ECONOMICS

Freeport Berpotensi Didenda Rp7,77 Triliun, Ini Respons Erick Thohir

Suparjo Ramalan 13/12/2023 15:30 WIB

Menteri BUMN Erick Thohir menyatakan, penyebab utama keterlambatan pembangunan proyek fasilitas pemurnian mineral karena Covid-19 yang berkepanjangan.

Freeport Berpotensi Didenda Rp7,77 Triliun, Ini Respons Erick Thohir. (Foto MNC Media)

IDXChannel - Badan Pemeriksa Keuangan (BPK) mencatat ada potensi denda administratif yang harus dibayar PT Freeport Indonesia (PTFI) kepada negara senilai USD501,95 juta atau setara Rp7,77 triliun. Itu lantaran adanya keterlambatan pembangunan smelter.

Menanggapi catatan BPK, Menteri Badan Usaha Milik Negara (BUMN) Erick Thohir menyatakan, penyebab utama keterlambatan pembangunan proyek fasilitas pemurnian mineral karena Covid-19 yang berkepanjangan.

Kendati begitu, dia enggan merespons soal potensi denda yang harus dibayar PTFI. Menurutnya, selama krisis kesehatan alias pandemi Covid-19, pembangunan proyek peleburan alias smelter PTFI berhenti. 

“Itu ada Covid, kan apa yang ada di buku sama di lapangan kan mesti sama persepsinya. Jadi saya bukan membela Freeport, yaa Covid, itu ya pada saat Covid itu ya memang berhenti,” ucap Erick saat ditemui di Graha Pertamina, Jakarta Pusat, Rabu (13/12/2023).
────────────────────
§ Uji Pemahaman
1) Dalam berita tentang denda Freeport, singkatan apa saja yang ditulis dalam tanda kurung sesudah kepanjangannya? Sebutkan masing-masing beserta kepanjangannya.
2) Sambung berita tentang denda Freeport mulai dari kalimat sesudah kutipan terakhirnya.
Data berikut tidak berperan sama sekali dalam berita tentang denda Freeport.

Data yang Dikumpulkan
────────────────────
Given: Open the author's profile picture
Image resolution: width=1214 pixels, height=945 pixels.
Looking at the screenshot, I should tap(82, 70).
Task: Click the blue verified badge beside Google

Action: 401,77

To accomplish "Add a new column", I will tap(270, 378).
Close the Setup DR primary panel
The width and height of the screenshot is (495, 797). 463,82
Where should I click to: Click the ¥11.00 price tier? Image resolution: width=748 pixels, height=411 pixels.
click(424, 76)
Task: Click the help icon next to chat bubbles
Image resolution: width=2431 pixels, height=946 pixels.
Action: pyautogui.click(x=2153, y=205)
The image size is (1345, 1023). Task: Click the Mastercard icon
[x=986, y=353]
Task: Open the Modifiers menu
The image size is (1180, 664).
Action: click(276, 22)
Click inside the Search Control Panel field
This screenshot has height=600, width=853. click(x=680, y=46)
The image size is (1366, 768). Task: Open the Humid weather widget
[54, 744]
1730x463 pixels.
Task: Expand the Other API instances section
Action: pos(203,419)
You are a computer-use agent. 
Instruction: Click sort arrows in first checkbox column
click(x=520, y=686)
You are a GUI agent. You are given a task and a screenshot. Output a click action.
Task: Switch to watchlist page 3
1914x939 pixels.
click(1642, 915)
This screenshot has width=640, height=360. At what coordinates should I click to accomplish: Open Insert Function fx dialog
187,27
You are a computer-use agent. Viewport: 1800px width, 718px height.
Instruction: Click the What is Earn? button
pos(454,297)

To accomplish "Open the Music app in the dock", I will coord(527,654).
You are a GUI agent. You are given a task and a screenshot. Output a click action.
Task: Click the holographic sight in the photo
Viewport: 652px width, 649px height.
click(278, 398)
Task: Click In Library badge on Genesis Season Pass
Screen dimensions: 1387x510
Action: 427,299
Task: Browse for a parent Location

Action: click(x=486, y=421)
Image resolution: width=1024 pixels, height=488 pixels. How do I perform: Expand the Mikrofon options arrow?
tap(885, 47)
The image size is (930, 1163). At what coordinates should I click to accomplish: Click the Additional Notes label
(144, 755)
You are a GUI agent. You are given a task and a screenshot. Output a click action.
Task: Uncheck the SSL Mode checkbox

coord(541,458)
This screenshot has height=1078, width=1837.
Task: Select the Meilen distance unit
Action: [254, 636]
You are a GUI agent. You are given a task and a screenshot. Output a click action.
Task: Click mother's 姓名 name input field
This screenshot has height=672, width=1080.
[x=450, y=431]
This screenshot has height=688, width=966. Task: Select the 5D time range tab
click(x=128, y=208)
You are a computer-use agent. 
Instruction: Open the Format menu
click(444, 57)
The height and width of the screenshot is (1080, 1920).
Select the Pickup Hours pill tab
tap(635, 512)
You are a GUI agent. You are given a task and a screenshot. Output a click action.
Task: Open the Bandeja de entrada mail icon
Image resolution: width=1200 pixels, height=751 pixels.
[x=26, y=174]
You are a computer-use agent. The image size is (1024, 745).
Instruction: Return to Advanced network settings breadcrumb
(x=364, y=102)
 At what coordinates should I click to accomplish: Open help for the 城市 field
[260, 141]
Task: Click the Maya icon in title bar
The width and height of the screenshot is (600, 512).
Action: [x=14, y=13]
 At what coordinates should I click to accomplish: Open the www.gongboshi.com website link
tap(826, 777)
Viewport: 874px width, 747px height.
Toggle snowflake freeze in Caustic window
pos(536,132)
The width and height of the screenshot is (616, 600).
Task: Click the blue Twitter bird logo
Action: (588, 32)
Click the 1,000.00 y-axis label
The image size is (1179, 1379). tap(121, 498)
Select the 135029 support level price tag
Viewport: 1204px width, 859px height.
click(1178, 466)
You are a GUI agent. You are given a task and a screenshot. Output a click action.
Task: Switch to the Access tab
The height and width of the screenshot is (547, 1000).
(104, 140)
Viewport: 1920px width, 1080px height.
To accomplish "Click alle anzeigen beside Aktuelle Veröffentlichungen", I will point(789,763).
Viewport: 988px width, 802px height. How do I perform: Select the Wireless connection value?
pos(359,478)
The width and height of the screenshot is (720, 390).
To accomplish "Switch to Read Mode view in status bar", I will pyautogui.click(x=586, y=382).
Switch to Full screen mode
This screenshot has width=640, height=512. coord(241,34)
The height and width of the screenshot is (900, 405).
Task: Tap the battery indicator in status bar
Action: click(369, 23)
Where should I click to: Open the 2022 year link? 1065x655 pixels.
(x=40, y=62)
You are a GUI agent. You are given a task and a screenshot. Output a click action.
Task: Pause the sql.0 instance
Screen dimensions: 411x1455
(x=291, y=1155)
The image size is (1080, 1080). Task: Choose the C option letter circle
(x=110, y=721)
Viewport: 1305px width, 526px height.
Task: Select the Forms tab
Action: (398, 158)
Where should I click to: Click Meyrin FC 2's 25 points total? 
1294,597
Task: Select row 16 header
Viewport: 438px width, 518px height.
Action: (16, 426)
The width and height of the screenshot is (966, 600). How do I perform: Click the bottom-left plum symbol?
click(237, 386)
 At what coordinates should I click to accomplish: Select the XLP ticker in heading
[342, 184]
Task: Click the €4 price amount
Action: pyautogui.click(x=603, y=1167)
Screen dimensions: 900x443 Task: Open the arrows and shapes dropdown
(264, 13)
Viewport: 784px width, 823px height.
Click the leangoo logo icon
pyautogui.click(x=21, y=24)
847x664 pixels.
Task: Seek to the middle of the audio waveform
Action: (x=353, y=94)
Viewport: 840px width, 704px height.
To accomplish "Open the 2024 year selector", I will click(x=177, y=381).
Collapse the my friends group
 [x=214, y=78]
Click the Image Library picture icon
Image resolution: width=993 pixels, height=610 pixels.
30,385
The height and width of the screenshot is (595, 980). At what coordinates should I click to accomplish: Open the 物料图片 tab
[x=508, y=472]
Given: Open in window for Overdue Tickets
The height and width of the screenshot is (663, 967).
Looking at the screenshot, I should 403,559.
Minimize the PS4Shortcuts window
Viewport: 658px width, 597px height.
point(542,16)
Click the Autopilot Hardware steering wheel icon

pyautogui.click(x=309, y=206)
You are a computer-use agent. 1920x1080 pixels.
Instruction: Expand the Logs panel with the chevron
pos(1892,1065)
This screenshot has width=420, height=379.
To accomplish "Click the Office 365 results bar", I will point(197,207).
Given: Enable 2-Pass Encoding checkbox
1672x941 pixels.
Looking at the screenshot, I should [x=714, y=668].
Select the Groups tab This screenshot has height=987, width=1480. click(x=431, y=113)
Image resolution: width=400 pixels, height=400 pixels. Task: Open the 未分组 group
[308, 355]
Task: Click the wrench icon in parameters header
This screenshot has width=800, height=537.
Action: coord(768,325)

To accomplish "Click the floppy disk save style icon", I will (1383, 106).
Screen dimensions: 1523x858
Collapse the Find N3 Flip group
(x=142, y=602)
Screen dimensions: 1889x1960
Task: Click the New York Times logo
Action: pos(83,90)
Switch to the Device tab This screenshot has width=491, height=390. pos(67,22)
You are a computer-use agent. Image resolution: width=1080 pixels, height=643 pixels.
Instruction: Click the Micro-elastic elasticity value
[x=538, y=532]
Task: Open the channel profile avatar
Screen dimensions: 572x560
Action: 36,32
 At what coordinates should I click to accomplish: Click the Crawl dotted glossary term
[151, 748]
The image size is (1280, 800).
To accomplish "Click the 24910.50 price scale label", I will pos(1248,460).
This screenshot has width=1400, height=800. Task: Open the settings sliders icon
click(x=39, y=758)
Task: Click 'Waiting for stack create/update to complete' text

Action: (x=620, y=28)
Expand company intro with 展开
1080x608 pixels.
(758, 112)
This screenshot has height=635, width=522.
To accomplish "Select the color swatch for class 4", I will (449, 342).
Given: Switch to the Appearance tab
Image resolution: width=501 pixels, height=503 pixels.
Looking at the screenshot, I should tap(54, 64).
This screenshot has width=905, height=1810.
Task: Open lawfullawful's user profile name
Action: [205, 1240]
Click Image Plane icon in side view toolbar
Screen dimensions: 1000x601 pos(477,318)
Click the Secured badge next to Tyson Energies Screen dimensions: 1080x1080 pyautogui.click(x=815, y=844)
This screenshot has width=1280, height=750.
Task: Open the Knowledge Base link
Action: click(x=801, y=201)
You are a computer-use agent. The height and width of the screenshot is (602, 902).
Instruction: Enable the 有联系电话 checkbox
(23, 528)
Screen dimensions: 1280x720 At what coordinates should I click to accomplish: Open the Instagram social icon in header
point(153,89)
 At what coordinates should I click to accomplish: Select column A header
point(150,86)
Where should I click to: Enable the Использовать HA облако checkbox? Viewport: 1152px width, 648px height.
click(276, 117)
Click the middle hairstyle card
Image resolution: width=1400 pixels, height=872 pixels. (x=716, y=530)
────────────────────
§ Hasil Tugas
1)
BPK: Badan Pemeriksa Keuangan
PTFI: PT Freeport Indonesia
BUMN: Badan Usaha Milik Negara

2)
“Sama misalnya kalau kita diaudit, oh kenapa pendapatan kereta api jeblok jadi 20 persen? Saya jawabnya juga susah, itu yaa Covid,” lanjutnya.

BPK sebelumnya mencatat pembangunan fasilitas proyek smelter Freeport Indonesia mengalami keterlambatan karena tidak sesuai ketentuan. Freeport berpotensi terkena denda administratif hingga Rp7,77 triliun.

Laporan hasil verifikasi kemajuan fisik selama enam bulan menunjukkan pembangunan tidak sesuai dengan ketentuan, karena tidak menggunakan kurva S awal sebagai dasar verifikasi kemajuan fisik.

Progres yang dicapai PTFI, saat dibandingkan dengan rencana kumulatif menggunakan kurva S awal, tidak mencapai 90 persen, sehingga memenuhi kriteria untuk dikenakan denda administratif.

"BPK menghitung potensi denda dengan merujuk pada data realisasi penjualan ekspor PT FI, dan hasilnya menunjukkan potensi denda administratif keterlambatan sebesar USD 501,94 juta (Rp 7,77 triliun)," bunyi Laporan Ikhtisar Hasil Pemeriksaan Semester I 2023.

BPK pun merekomendasikan kepada Menteri ESDM untuk menginstruksikan Dirjen Minerba dalam menetapkan kebijakan mengenai kejelasan formula perhitungan denda.

"Selanjutnya, Dirjen Minerba diharapkan segera menghitung dan menetapkan potensi denda administratif sesuai ketentuan yang berlaku, serta menyampaikan penetapan denda administratif kepada PT FI dan menyetorkan jumlah tersebut ke kas negara," lanjut BPK.